Page 5 - Tezhib 1. Ünite
P. 5
TEZHİB SANATI VE MALZEME ÇEŞİTLERİ
Toyak Vadisi’ndeki mabetlerde pek çok Uygur el yazması ele geçirilmiştir. Bu el
yazmalarının içinde en önemli olanı Göktürk harfleri ile yazılı olanlarıdır.
Gerçek Uygur üslubu 9. yüzyıl sonundan itibaren görülmeye başlar. 10. yüzyılda gelişir,
11. ve 12. yüzyıllarda ise tam bir olgunluğa kavuşur.
Maniheist ve Budist Uygur ressamları MS 8. yüzyıldan itibaren Orta Asya’dan Ön
Asya’ya ve daha aşağılara inmeye başlamışlar, kendi tarz resimlerini gittikleri yerlere
yaymışlardır. Resim, minyatür ve heykelin İslam dünyasında yayılmasında Uygurların
rolü büyük olmuştur.
Mani dinine mensup Uygurlardan kalan yazmalar dikdörtgen şeklindedir. Tezhib ve
resimlerde arka taraf mavidir. Kullanılan renkler al, beyaz, altın yaldız, erguvan rengi,
açık ve koyu yeşildir. Tezyinat arasında basitleştirilmiş ağaç motifleri, boşlukları dolduran
çiçekler görülür.
Moğollar devrinde pek çok Uygur sanatçısı İslam dünyasına gelmiş ve sanatın
gelişmesine katkıda bulunmuştur.
İlhanlı Dönemi’nde yakın Doğu’da çalışan Ahmed Musa’nın Topkapı Sarayı Müzesi
Kütüphanesi, Hazine, 2154 sayılı murakkada parçaları bulunan Mi’rac-name’sinde Uygur
sanatının tesirleri anlatılır.
Uygur sanatı ayrıca Bağdat mektebine yaratıcı mahiyette tesir yapmıştır.
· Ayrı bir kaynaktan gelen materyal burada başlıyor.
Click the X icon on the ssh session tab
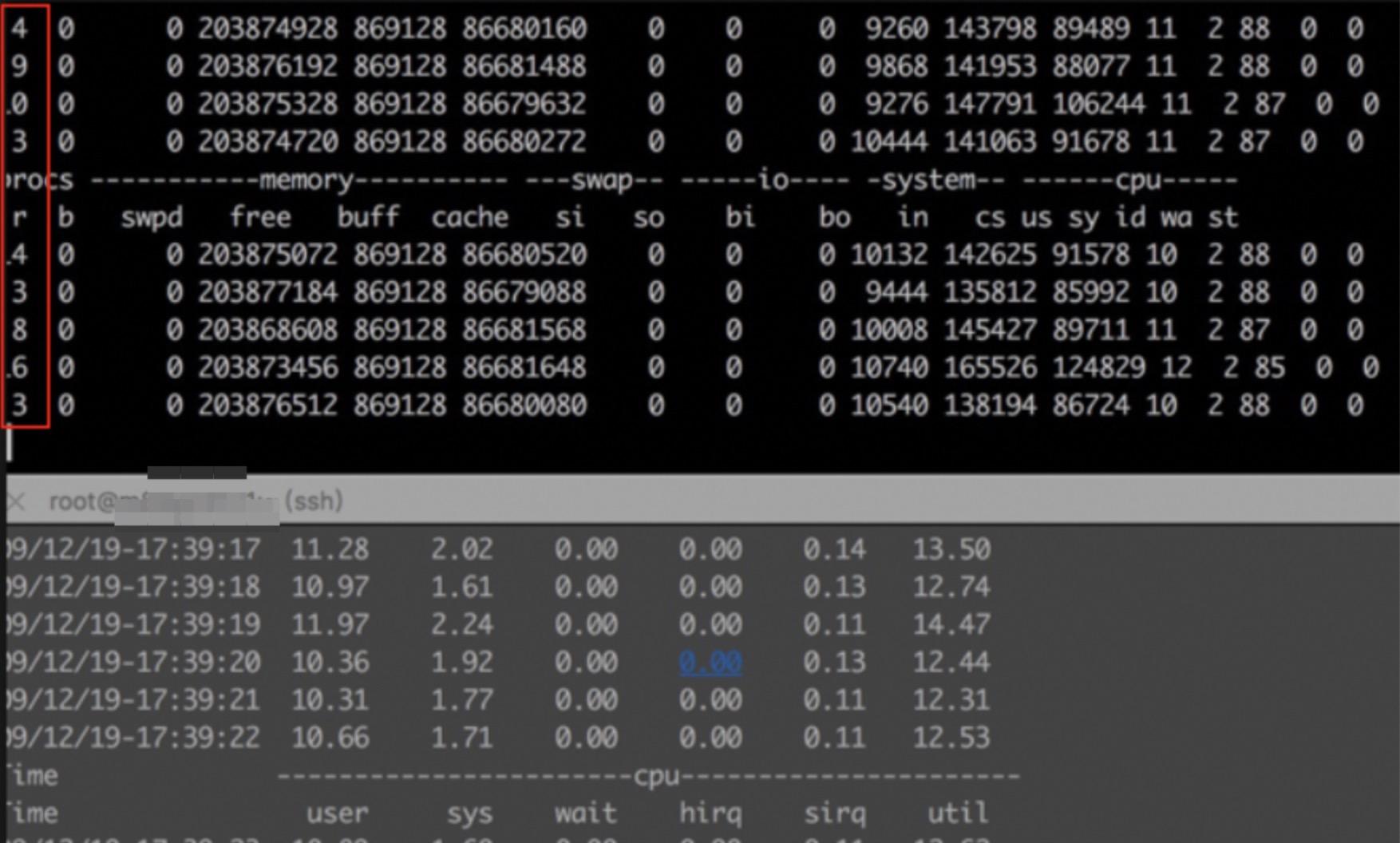 coord(16,501)
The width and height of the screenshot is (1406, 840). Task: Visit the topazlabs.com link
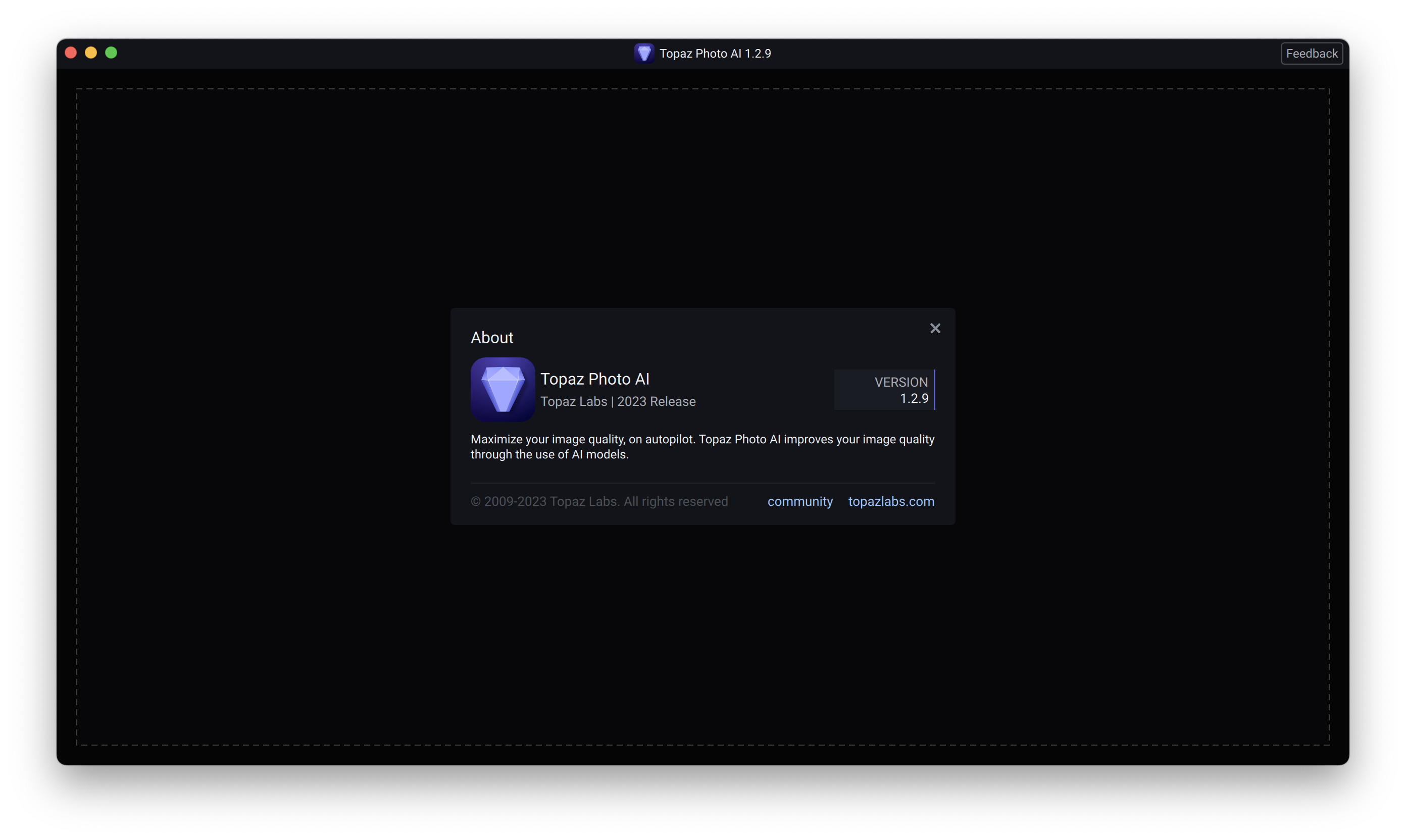pyautogui.click(x=891, y=501)
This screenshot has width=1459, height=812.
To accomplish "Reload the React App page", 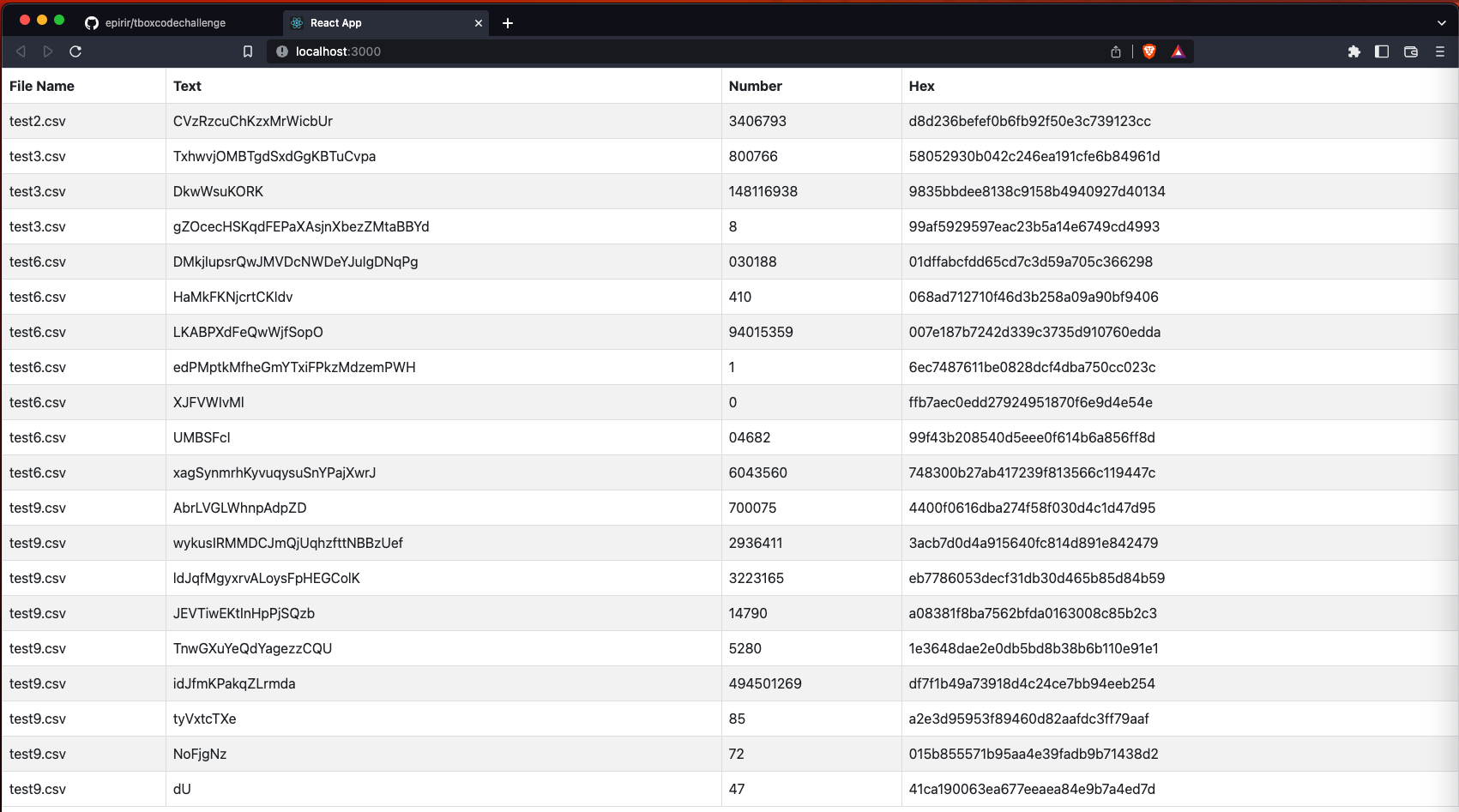I will click(x=75, y=51).
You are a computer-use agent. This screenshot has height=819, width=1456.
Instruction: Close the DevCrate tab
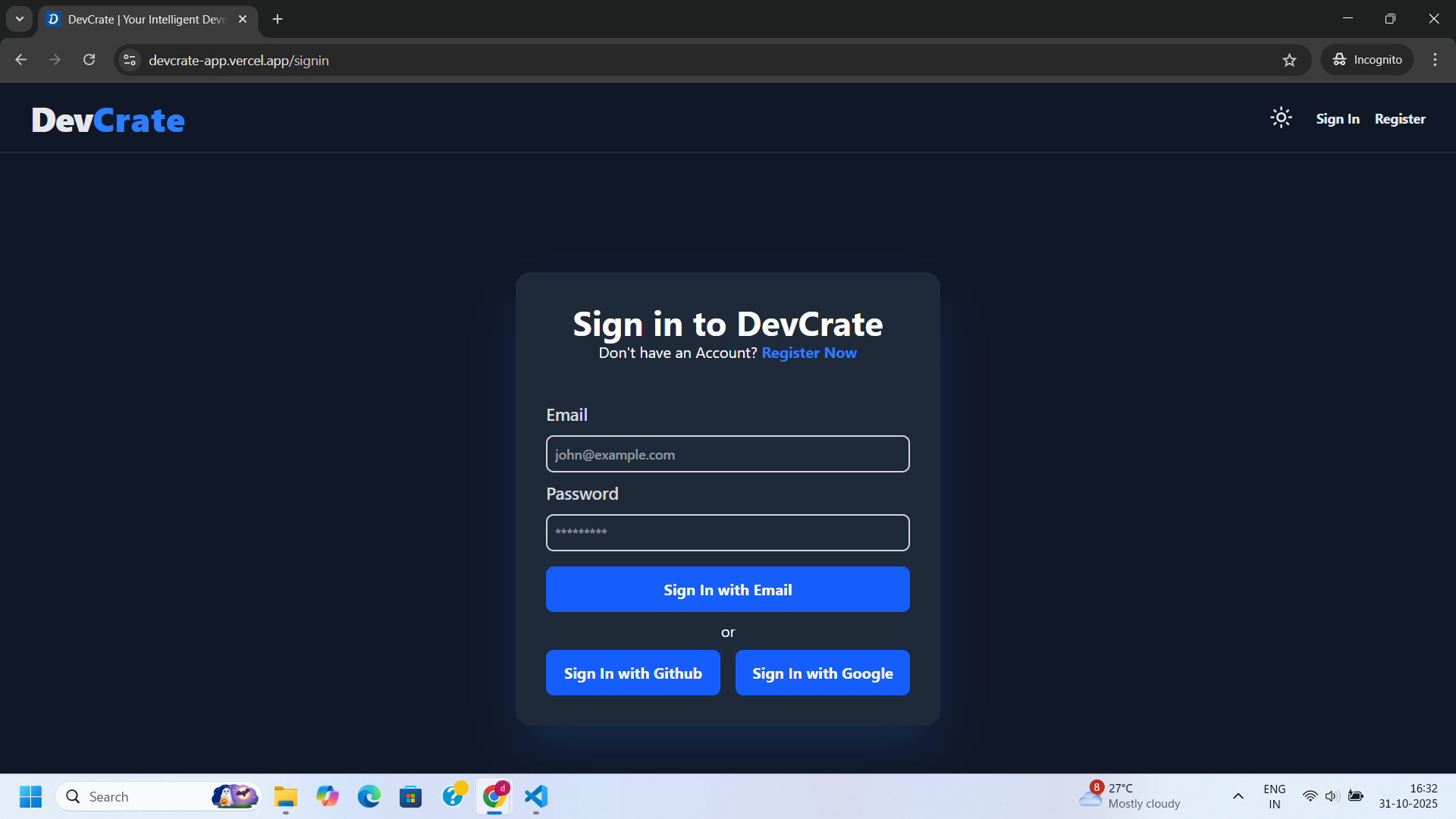(x=243, y=19)
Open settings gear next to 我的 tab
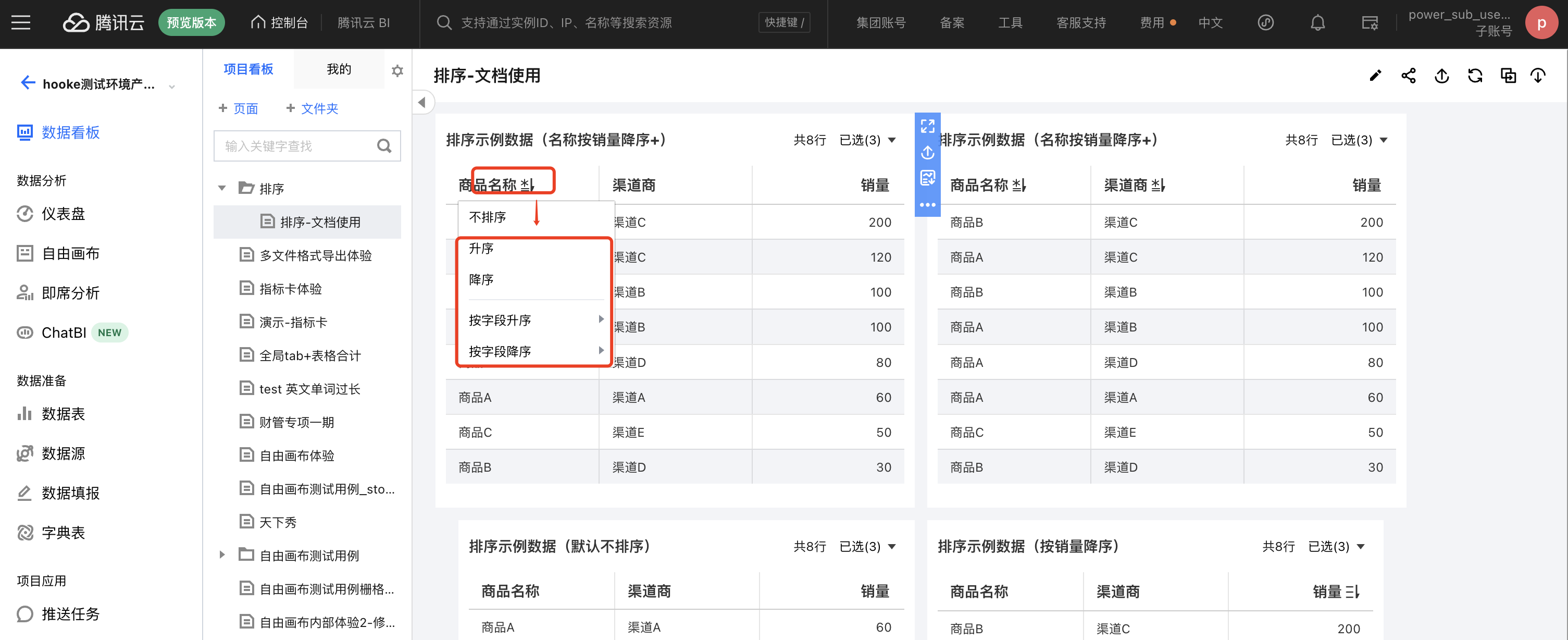 point(397,70)
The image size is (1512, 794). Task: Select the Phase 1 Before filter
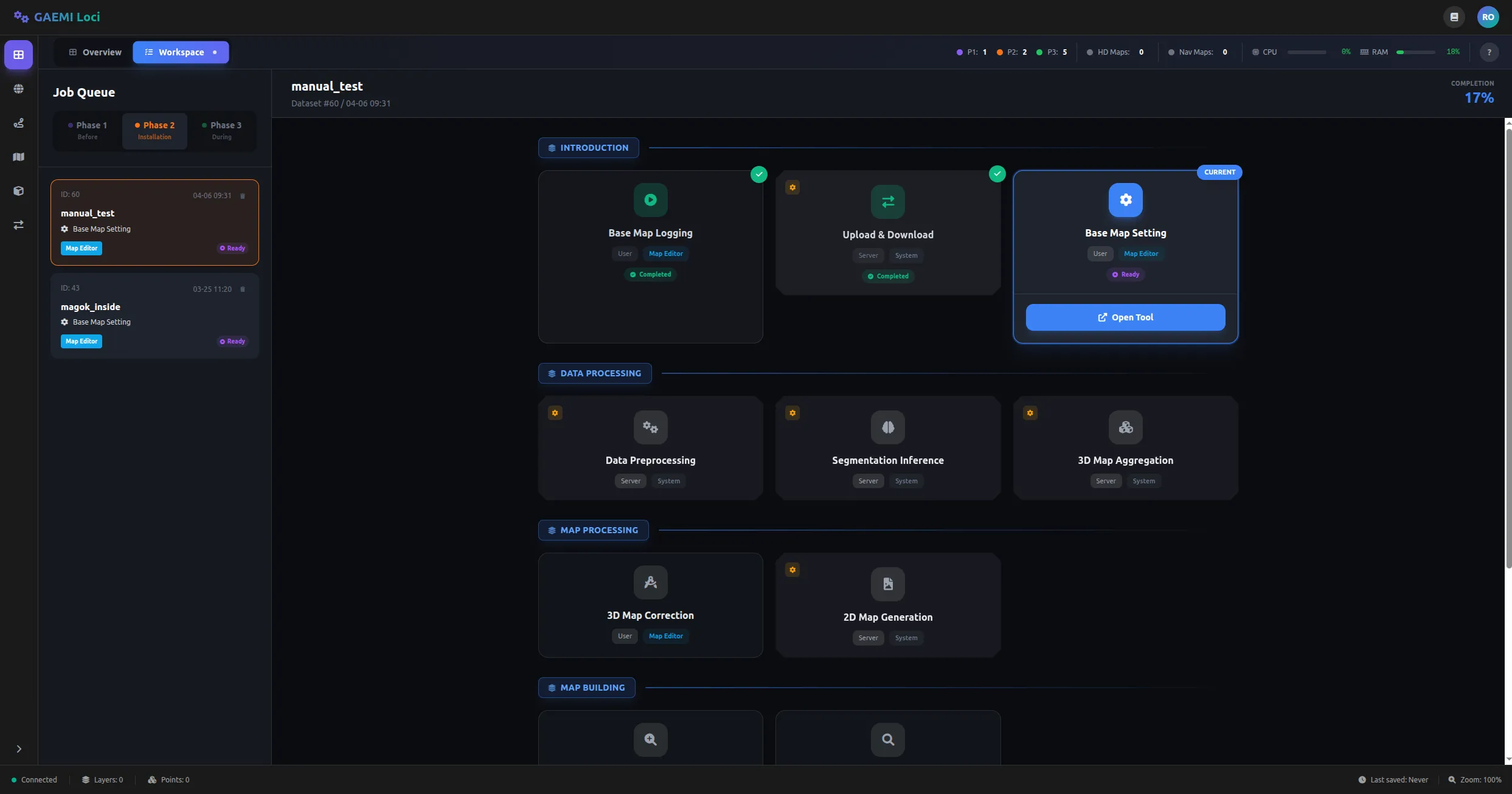pyautogui.click(x=88, y=130)
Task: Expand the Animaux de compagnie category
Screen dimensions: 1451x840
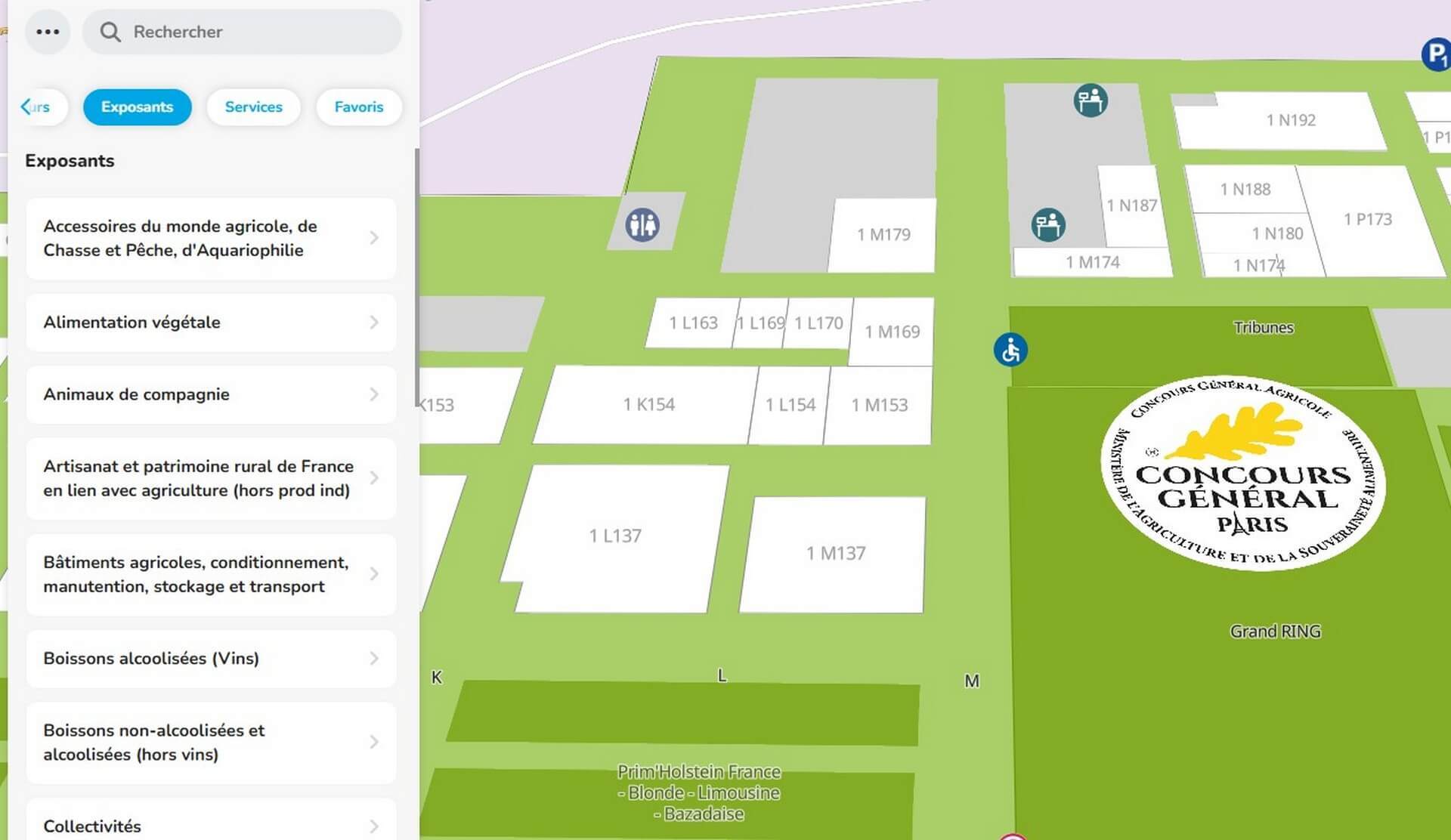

Clement
Huart’a (Klement Huart) göre Orta Asya’nın üstün sanatı Selçuklular ve Osmanlı
Türklerinde devam etmiştir.
14. yüzyılda İran’ı istila eden Moğollar beraberlerinde Uygurlu kâtipleri ve nakkaşları
da getirmişlerdir. Uygurlu kâtiplerin Moğollar hizmetinde yazmış oldukları eserler yine
Uygurlu nakkaşlar tarafından resimlendirilmiştir. Timur Dönemi’nde Herat bu yüzden
dünyanın en ileri tezhib ve minyatür merkezi olarak gelişmiştir.
Timuroğulları Şah Ruh ve Ömer Şeyh ile torunları Baysungur, İbrahim Sultan ve
İskender bin Ömer Şeyh zamanında İran kitap sanatı en büyük devrine ulaşmıştır. Göze
çarpan erken yazmaların bir kaçının Şiraz’da yapıldığı da görülür (Kahire’de Şehname,
Oxford’daki (Oksford) Sultan İbrahim Şehnamesi ve İskender Sultan için yapılan iki
yazma gibi.). Eğer bu yazmalar Chester Beatty’deki (Çestır Beti) 1426 tarihli, Gülistan
veya Tahran Şehnamesi gibi Herat’da yapılan çağdaş ciltlerle mukayese edilirse bu iki
okulu ayırt edecek büyük fark olmadığı görülecektir.
Herat eserlerinde daha ferdiyetçi ve daha büyük bir akademik birleşim sezilirken
kıdemliliğin Şiraz’da kaldığı görünür. 15. yüzyılda Herat ve Şiraz’da iki ana Timur Okulu
eserleri arasındaki fark henüz tam manasıyla aydınlanmamıştır.